GTX 1650,4 gb vram, I want a decent local tts.
Posted by Remote-Ad-8129@reddit | LocalLLaMA | View on Reddit | 5 comments
At this moment I am broke, so pls dont laugh at my specs, I am making vidoes at this moments but I want a deep male voice, I did try eleven labs but ts is too costly, then I tried qwen tts but it was slow as heck, does anybody know lighter tts model ? I dont want emotions at present.
macboller@reddit
Kokoro should work on your card
https://github.com/remsky/Kokoro-FastAPI
goldenjm@reddit
Agreed- Kokoro, at 82M parameters, is a much smaller and faster model than Qwen.

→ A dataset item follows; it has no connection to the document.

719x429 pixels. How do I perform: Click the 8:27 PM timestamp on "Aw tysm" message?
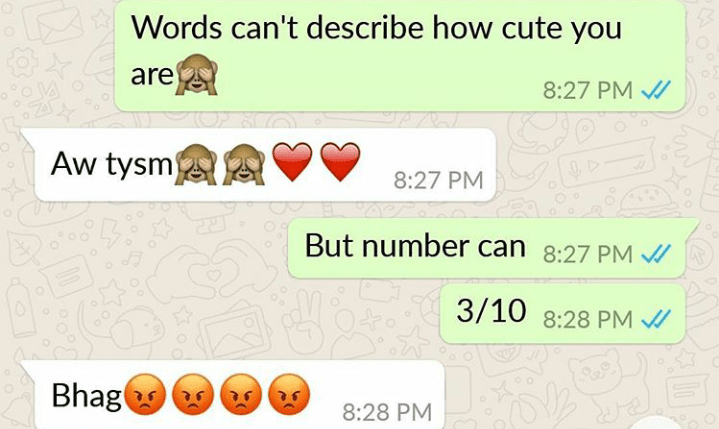pyautogui.click(x=438, y=180)
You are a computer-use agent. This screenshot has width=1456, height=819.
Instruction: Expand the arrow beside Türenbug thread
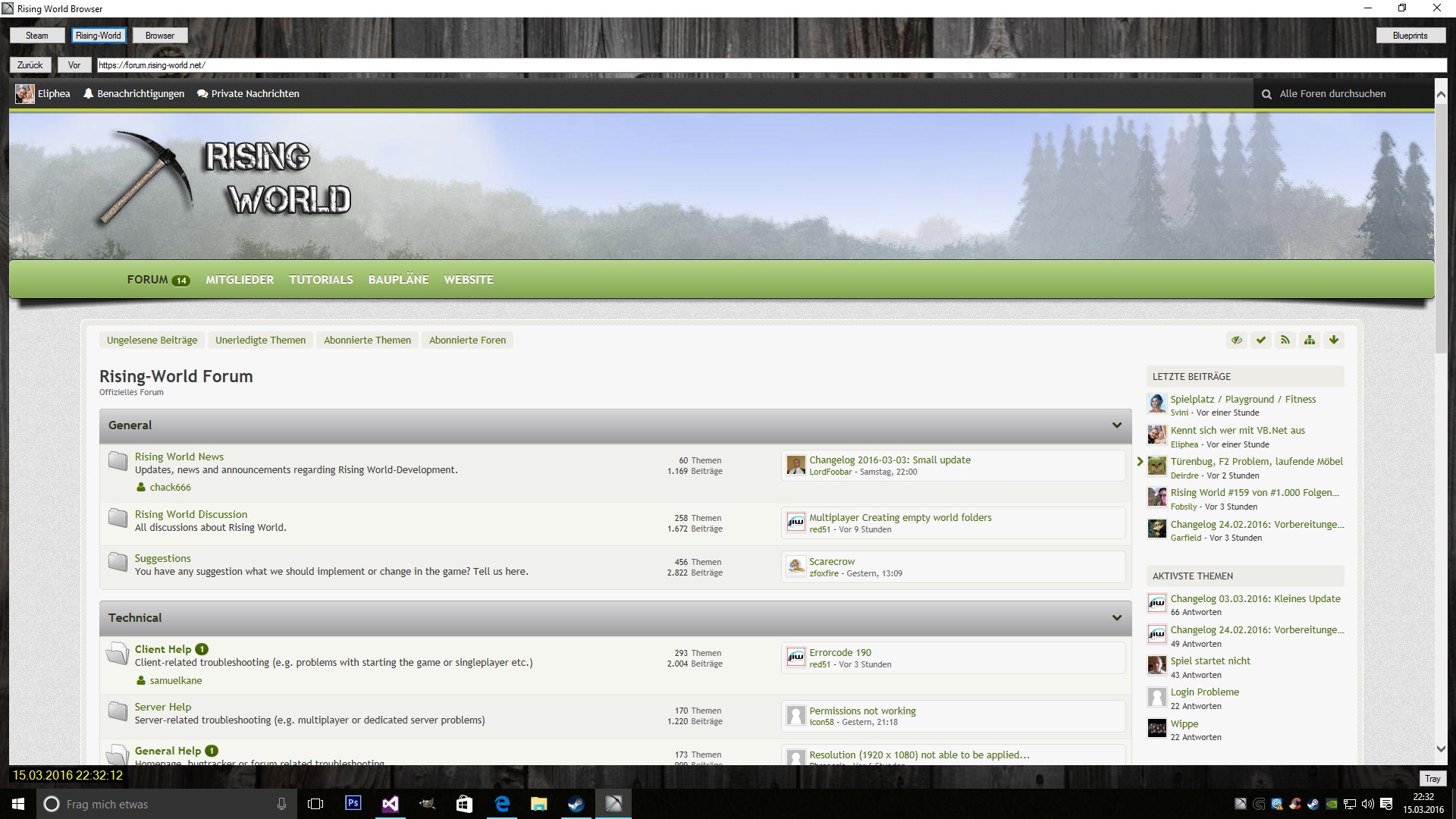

It has high quality output. But, it doesn't have a deep male voice. You could try pitch shifting to get one though.
macboller@reddit
https://huggingface.co/hexgrad/Kokoro-82M/blob/main/VOICES.md
"am_michael" is pretty deep
Remote-Ad-8129@reddit (OP)
bro is there any way to add voices to the kokoro? thought I got one but it is not suitable for me? by the way thanks u so so so so so much, like I cant express my relief
macboller@reddit
Yeah you can pick loads.
https://huggingface.co/hexgrad/Kokoro-82M/blob/main/VOICES.md
You can make your own too, and mix voices.